Alcohol Clin Exp Res. 2006 7;30(7):1176–83
Background: Disinhibitory personality traits such as high novelty seeking (NS) are moderately heritable, and individuals with substance use disorders (SUDs) frequently exhibit such traits. However, recent studies have cast doubt on the supposition that such traits are true familial risk factors for SUD and particularly for alcohol dependence. Another possibility is that familial risk interacts with personality-associated risk, in which case the association between personality and familial risk might depend on sample composition, accounting for the lack of consensus among studies to date. We examined this possibility by analyzing the association between NS and alcohol dependence in individuals at intermediate and high levels of familial risk for alcohol dependence. Methods: Data from the Collaborative Study on the Genetics of Alcoholism, a multisite family study, were examined. Subjects were 1,111 adult siblings of alcohol-dependent index cases. Parental diagnoses of alcohol dependence and personality scores of NS from the Tridimensional Personality Questionnaire were used to predict alcohol dependence. Results: A significant interaction between NS and familial risk for alcoholism was seen, such that NS was a significantly stronger predictor of alcohol dependence in subjects with one or more parents with alcohol dependence than in subjects without alcohol-dependent parents. Conclusions: Novelty seeking and familial risk interact so that the risk associated with high NS is magnified in families with parental alcohol dependence and NS is a moderator of familial risk. Accordingly, high NS is strongly associated with alcohol dependence in subjects with a parent diagnosed with alcohol dependence, but low NS may protect against the risk associated with familial alcoholism. This interaction may account for conflicting findings from studies that have examined this question previously.

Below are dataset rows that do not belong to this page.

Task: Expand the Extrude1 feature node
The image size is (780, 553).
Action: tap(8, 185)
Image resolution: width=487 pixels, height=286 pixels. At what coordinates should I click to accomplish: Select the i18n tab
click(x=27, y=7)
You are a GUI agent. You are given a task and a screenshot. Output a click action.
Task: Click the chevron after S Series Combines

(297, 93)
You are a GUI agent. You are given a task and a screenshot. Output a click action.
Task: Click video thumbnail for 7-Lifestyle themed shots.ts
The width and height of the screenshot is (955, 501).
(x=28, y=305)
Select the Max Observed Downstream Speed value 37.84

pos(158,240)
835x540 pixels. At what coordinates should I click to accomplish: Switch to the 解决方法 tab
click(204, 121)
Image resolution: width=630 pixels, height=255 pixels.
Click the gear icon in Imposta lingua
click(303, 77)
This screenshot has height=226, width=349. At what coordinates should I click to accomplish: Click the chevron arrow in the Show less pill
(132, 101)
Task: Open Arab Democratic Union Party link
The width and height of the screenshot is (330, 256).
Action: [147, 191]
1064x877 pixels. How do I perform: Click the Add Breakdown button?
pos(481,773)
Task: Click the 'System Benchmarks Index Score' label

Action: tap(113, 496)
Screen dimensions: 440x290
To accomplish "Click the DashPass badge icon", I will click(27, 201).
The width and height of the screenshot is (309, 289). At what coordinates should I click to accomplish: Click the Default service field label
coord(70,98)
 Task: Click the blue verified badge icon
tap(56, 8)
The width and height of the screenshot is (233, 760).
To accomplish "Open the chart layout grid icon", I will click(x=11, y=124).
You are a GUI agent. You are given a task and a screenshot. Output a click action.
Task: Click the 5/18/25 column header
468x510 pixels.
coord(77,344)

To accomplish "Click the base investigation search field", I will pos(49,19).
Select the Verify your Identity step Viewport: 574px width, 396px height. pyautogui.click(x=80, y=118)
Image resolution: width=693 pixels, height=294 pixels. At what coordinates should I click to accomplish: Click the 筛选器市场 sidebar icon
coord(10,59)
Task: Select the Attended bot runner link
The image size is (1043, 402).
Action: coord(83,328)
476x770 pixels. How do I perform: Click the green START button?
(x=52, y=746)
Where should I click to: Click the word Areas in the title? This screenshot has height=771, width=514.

Differential Diagnosis of Personality Disorders by the Seven-factor Model of Temperament and Character
Svrakic DM, Whitehead C, Przybeck TR, Cloninger CR
Arch Gen Psychiatry. 1993 12;50(12):991–9
We used multiaxial structured interviews and questionnaires to evaluate the ability of self-reports on seven personality dimensions to predict independent interview diagnoses of DSM-III-R personality disorders. We studied 136 consecutive adult psychiatric inpatients, excluding those with psychosis, organic mental disorders, and severe agitation. Sixty-six patients had interview diagnoses of DSM-III-R personality disorders. Most also had mood disorders. We confirmed the hypotheses that self-reports of low self-directedness and cooperativeness strongly predicted the number of personality symptoms in all interview categories, whereas the other factors distinguished among subtypes as predicted. Self-directedness and cooperativeness also predicted the presence of any personality disorder by differentiating patients varying in risk from 11% to 94%. Patients in clusters A, B, and C were differentiated by low reward dependence, high novelty seeking, and high harm avoidance, respectively. We conclude that low self-directedness and cooperativeness are core features of all personality disorders and are validly measured by the seven-factor Temperament and Character Inventory, but not the five-factor Neuroticism-Extraversion-Openness inventory. Each DSM-III-R personality disorder category is associated with a unique profile of scores in the seven-factor model, providing an efficient guide to differential diagnosis and treatment.